§ **Instructions for the task**
Reproduce verbatim the lines running from the start of the records up to and including the line containing "Looking at the screenshot, I should (54, 43).".

####

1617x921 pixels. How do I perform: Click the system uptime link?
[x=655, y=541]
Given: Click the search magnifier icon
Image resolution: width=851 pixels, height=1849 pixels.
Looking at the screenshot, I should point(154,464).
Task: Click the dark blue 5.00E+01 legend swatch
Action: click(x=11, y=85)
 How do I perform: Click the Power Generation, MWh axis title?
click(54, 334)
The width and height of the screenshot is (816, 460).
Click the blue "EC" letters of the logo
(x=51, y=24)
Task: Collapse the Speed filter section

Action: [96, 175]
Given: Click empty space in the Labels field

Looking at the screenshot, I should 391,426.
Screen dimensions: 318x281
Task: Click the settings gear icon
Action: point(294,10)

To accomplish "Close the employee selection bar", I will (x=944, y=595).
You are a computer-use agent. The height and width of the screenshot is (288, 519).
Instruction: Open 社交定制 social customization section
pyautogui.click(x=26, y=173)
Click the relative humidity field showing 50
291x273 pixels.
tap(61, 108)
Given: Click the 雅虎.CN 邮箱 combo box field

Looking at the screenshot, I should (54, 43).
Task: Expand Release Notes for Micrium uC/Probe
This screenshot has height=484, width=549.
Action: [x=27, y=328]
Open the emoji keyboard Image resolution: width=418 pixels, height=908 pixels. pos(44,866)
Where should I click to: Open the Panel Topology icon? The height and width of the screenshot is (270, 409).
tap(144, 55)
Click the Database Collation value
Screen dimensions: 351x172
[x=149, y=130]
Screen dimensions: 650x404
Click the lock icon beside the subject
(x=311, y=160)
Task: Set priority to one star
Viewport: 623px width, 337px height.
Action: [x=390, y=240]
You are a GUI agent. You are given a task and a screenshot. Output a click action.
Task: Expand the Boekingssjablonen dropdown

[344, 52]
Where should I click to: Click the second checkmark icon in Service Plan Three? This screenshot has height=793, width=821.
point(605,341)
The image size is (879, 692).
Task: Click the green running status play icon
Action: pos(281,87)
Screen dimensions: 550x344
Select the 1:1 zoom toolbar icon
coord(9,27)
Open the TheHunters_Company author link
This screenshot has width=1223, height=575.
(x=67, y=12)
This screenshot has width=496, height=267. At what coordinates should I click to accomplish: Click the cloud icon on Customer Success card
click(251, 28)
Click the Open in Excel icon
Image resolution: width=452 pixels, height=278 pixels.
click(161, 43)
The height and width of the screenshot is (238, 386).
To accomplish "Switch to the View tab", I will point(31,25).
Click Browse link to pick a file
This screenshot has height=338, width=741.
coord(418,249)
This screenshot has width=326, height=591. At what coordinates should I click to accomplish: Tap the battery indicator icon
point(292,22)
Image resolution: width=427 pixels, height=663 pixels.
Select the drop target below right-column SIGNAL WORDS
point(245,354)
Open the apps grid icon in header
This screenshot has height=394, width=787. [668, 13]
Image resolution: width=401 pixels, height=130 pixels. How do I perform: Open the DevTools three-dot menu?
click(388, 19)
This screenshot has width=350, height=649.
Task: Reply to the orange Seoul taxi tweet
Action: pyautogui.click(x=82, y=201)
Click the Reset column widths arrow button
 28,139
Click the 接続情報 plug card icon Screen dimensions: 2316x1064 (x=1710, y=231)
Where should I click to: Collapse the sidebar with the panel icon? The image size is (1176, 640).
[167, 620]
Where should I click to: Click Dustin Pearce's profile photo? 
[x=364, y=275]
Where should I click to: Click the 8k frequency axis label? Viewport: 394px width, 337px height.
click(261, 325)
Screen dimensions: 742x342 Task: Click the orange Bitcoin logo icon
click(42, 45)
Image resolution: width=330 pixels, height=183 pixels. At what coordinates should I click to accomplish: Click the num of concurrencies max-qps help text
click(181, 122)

####

§ **Written solution**
1617x921 pixels. How do I perform: Click the system uptime link?
[x=655, y=541]
Given: Click the search magnifier icon
Image resolution: width=851 pixels, height=1849 pixels.
Looking at the screenshot, I should point(154,464).
Task: Click the dark blue 5.00E+01 legend swatch
Action: click(x=11, y=85)
 How do I perform: Click the Power Generation, MWh axis title?
click(54, 334)
The width and height of the screenshot is (816, 460).
Click the blue "EC" letters of the logo
(x=51, y=24)
Task: Collapse the Speed filter section

Action: [96, 175]
Given: Click empty space in the Labels field

Looking at the screenshot, I should 391,426.
Screen dimensions: 318x281
Task: Click the settings gear icon
Action: point(294,10)

To accomplish "Close the employee selection bar", I will (x=944, y=595).
You are a computer-use agent. The height and width of the screenshot is (288, 519).
Instruction: Open 社交定制 social customization section
pyautogui.click(x=26, y=173)
Click the relative humidity field showing 50
291x273 pixels.
tap(61, 108)
Given: Click the 雅虎.CN 邮箱 combo box field

Looking at the screenshot, I should (54, 43).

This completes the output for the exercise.